Aunque la confesión no esté de moda y haya quienes la rechazan de forma explícita, la gente siente necesidad de “confesarse” de alguna manera: en el psicólogo, en el psiquiatra, en las redes sociales, en los medios de comunicación, en un programa de radio o de televisión… y no son pocos los que acuden a los sacerdotes. No obstante, respecto de la confesión sacramental, se dan dos actitudes contradictorias: unos que la denigran y rechazan, y otros que tienen una experiencia muy positiva y saludable de la misma.

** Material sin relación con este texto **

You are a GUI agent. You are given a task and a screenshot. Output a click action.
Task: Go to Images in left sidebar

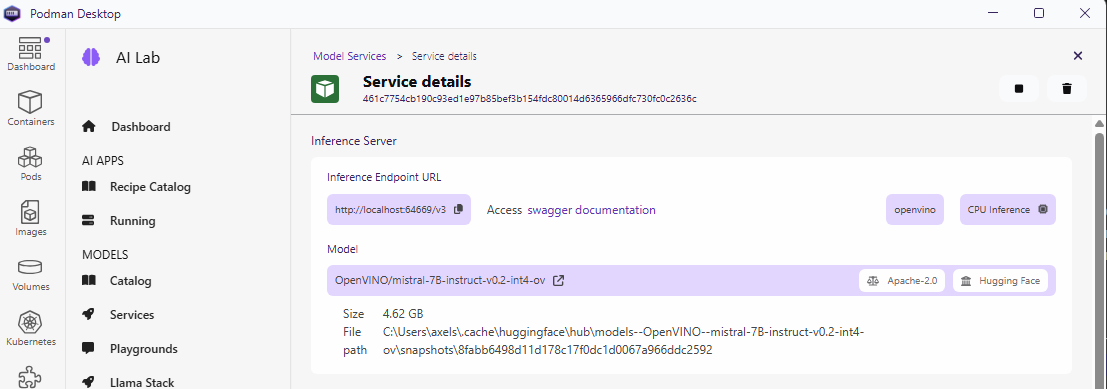tap(30, 217)
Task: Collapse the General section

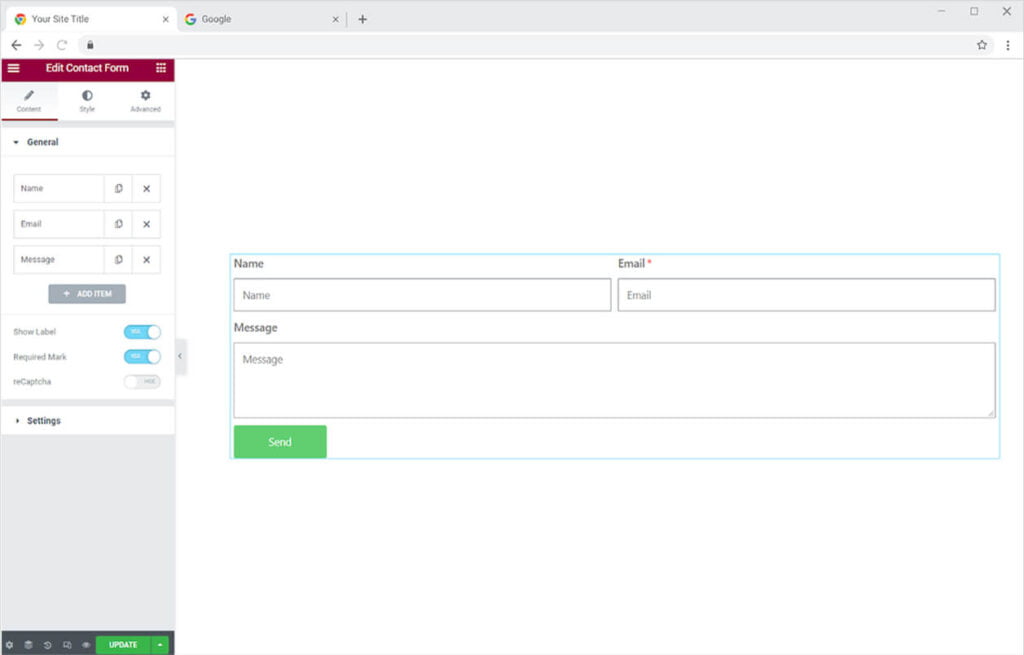Action: click(42, 142)
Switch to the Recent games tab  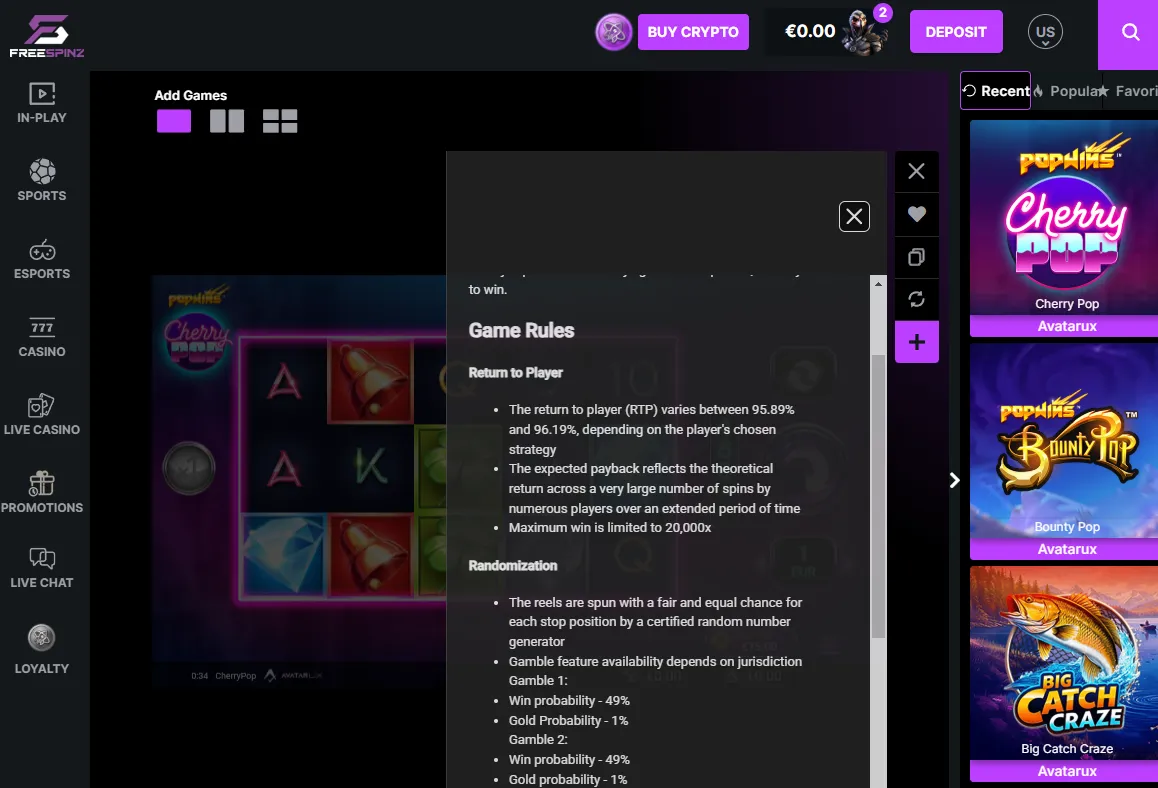point(996,91)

Se dice que el diablo quita la vergüenza para pecar y que la da para confesarse. Cuando uno se siente realmente pecador siente necesidad de manifestarlo, de pedir perdón… de forma que confesarse no solamente no supone un gran esfuerzo, sino un alivio. Pero para ello es preciso reconocer que el pecado existe, que existe el mal realizado por el hombre. No es solo cuestión de fe. Si a un no creyente le roban o le matan a un familiar o cometen con él una injusticia… independientemente de se tenga o no un concepto religioso de pecado, tendrá que reconocer que eso es pernicioso. No nos engañemos: el pecado existe. El problema es que lo que más nos cuesta es reconocernos pecadores. Nuestro mayor pecado es el orgullo.
Por supuesto, para confesarse bien hace falta humildad. El ejemplo del Papa Francisco ha valido más que muchos sermones y documentos sobre el sacramento de la penitencia. Nunca es más grande un hombre que cuando se pone de rodillas y pide perdón. No hay ningún verdadero santo que no se haya reconocido pecador.